I just felt like the writers could have done a much more thoughtful and nuanced job with that particular aspect of the storyline. Instead I was left with disappointment and frustration.

And then, on yet another axis of "do not want", there's Annie! I wasn't at all happy about Annie being stuck in the role of victim again. I was even less happy that between her two beaus, it was, with depressing predictability, the black guy who was the creepy almost-rapist. I did appreciate that Saul wasn't thuggish in any other way, and that he was a victim himself, but still -- oh, show, must you?

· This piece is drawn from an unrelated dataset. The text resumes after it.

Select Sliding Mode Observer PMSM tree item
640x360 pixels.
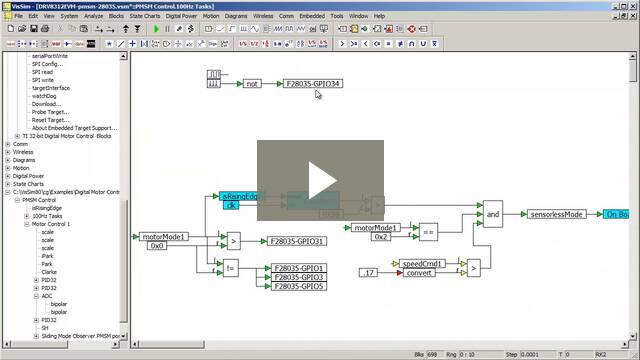[80, 336]
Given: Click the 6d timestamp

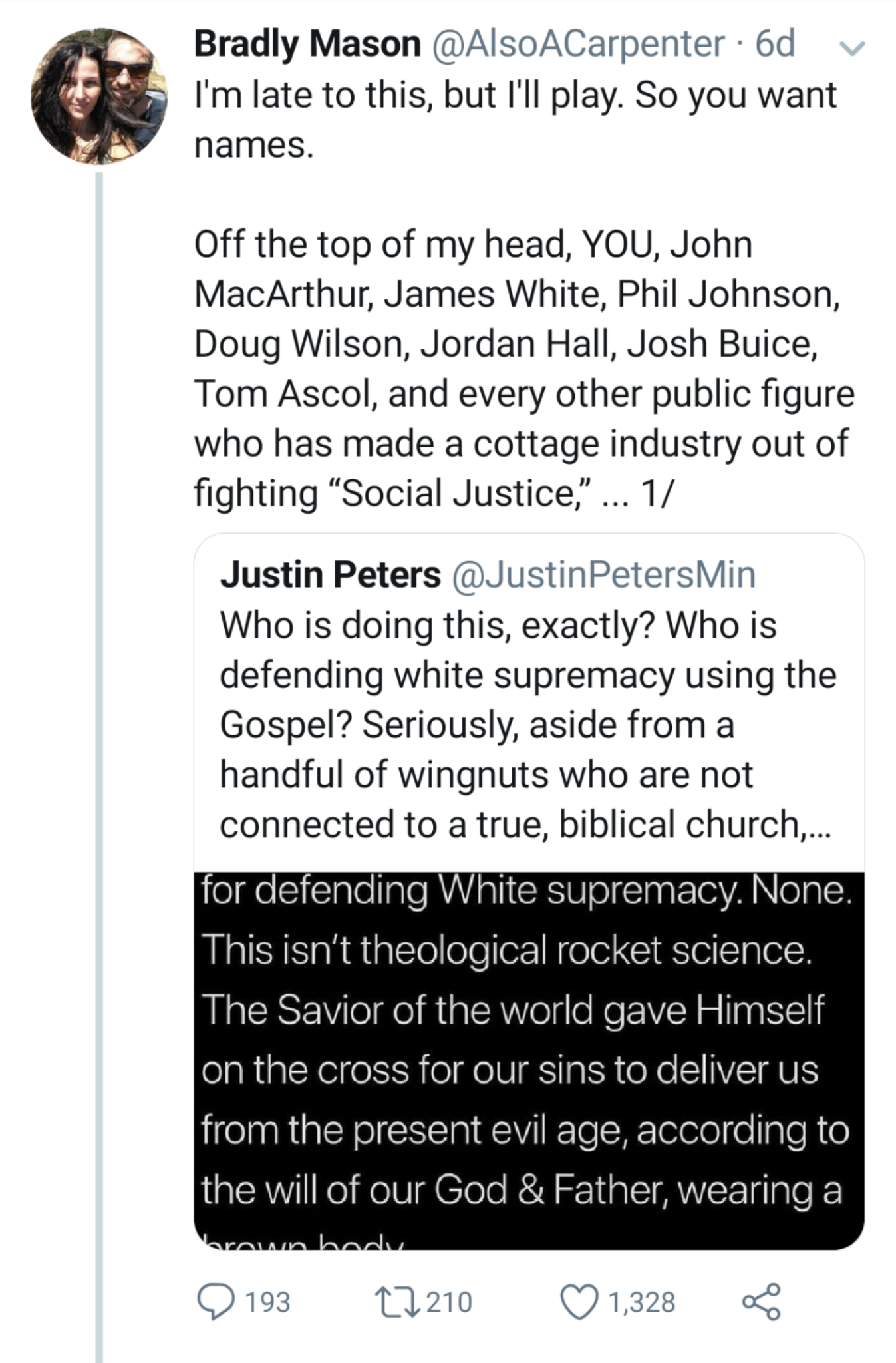Looking at the screenshot, I should pos(775,44).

Despite my overall wincing at Annie's storyline, especially combined with the other "do not want!" in this episode, I did really like that she rescued herself both times -- the first time directly, the second time by basically holding out until Saul could have a moment of conscience. And I think her reaction, especially the first time, says a lot about how far she's come as a character -- she was shaken, but not shattered. Going invisible again at the end makes sense, once again, with the metaphysics already established on the show, since we've seen that her solidity is directly related to her confidence.

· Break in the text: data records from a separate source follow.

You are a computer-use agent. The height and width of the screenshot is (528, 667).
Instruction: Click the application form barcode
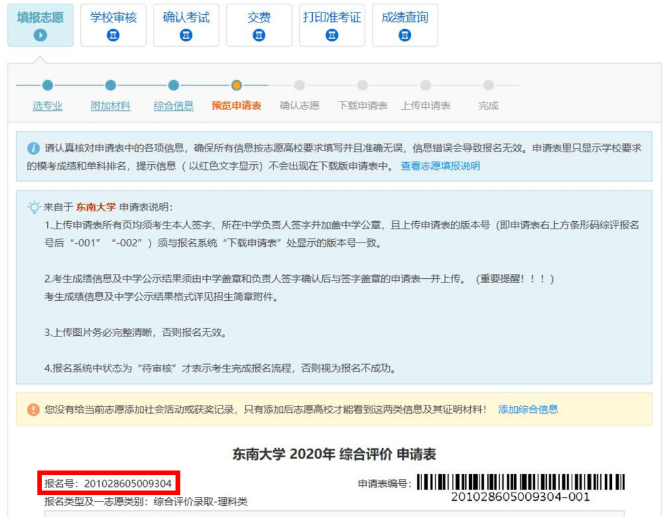(x=521, y=482)
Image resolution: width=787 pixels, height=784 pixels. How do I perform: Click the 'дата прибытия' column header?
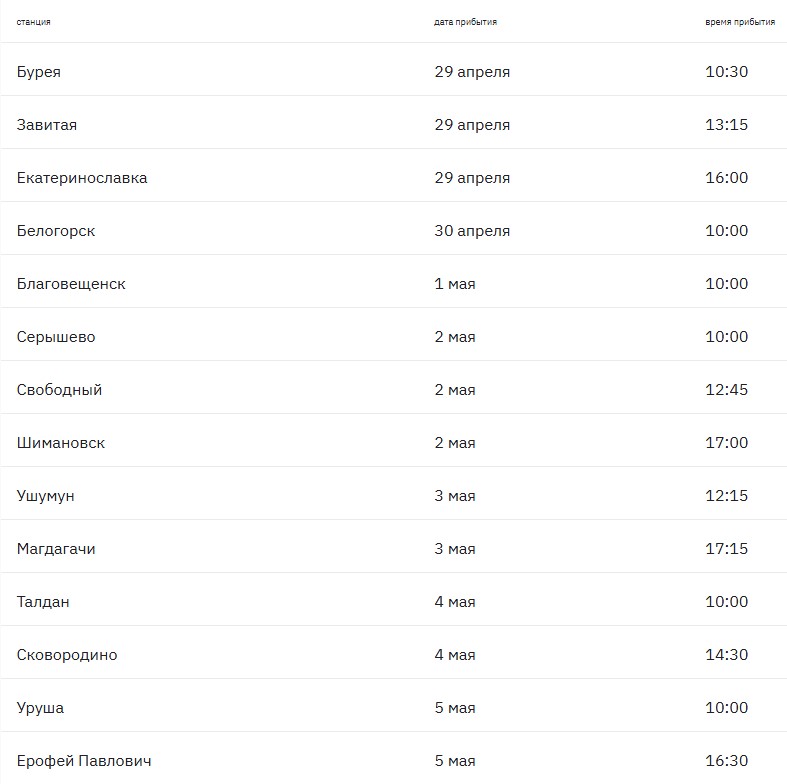pyautogui.click(x=465, y=22)
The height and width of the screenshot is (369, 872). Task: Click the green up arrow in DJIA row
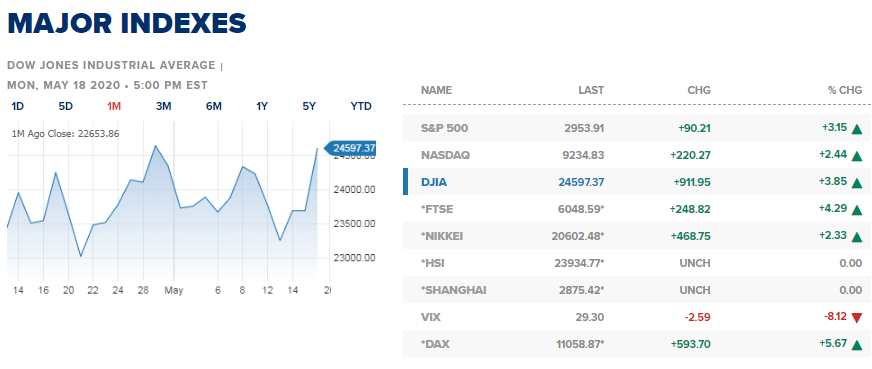click(856, 183)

So I liked the development with Annie, except for my frustration that she's taken a giant step backwards and, damn it, we've already had the whole storyline with Annie being an insecure shut-in and being dependent on the boys; can we move on, now? I also really hope the show doesn't conveniently forget about Annie's poltergeist powers. I am aware that neither of the dangerous situations in this case were ones in which her telekinesis would have helped -- her reaction to Saul's attempted rape was basically reflex, as well as probably being the best thing she could have done under the circumstances, and in the second case, if her teleporting isn't a help with other ghosts, than probably the TK wouldn't help either. But I don't like being left with the concern that the show is going to kill one of its female characters to further her boyfriend's character development, and depower the other one.

So, er, that's my thoughts on this week's Being Human. And you?
rydra_wong: Lee Miller photo showing two women wearing metal fire masks in England during WWII. (Default)

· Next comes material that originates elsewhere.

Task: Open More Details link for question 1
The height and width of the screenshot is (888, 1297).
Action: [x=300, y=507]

[personal profile] rydra_wong 2010-01-22 08:57 am (UTC)(link)
Yeah. *sighs* Hitting Tragic Doomed Gayness and Crazy Violent Black Guy within the same ep -- really, Being Human, FAIL LESS.

I mean, I liked Carl qua Carl, for the "he would not have been ... kind" and for all the implications his story has for the show's worldbuilding and for Mitchell (that Mitchell is not the first vampire to go on the wagon or to have a human lover, and that even vampires who've been "clean" for ages can fall disastrously).

But dammit, when you have one canonically queer character on the show, you do not make them Tragic and Murderous.

Ditto with Saul. Especially with the "rival for Annie's attention" being white.

And they badly need some Annie storylines that do not involve her being assaulted.

I'd be less disappointed with a different show, but with BH, I expect better from them, because in general I've been fairly impressed with them on the non-fail front. Not that there are any 100% fail-free shows out there, but still. DO BETTER, SHOW.

And the medical staff and the police officer's mocking of the dead guy ... okay, yes, I do understand that it was the characters doing the mocking, and that we are not supposed to sympathize with them

Yeah. I sort of liked the mocking as a writing detail, because it hit the sort of casual homophobia and disregard you hear in those situations, and it felt properly jarring against our knowledge of Carl as a person and Mitchell's friend. But given the willingness to depict that, the show should have done better and had other LGBT characters before now. I mean, you don't get to win points for showing homophobia as bad when at the same time you're perpetuating the stereotyping yourself.

(However, I'm fairly hopeful that they won't be fridging Nina; there's been too much promo blogging stuff showing her as an integral part of the cast. Fingers crossed.)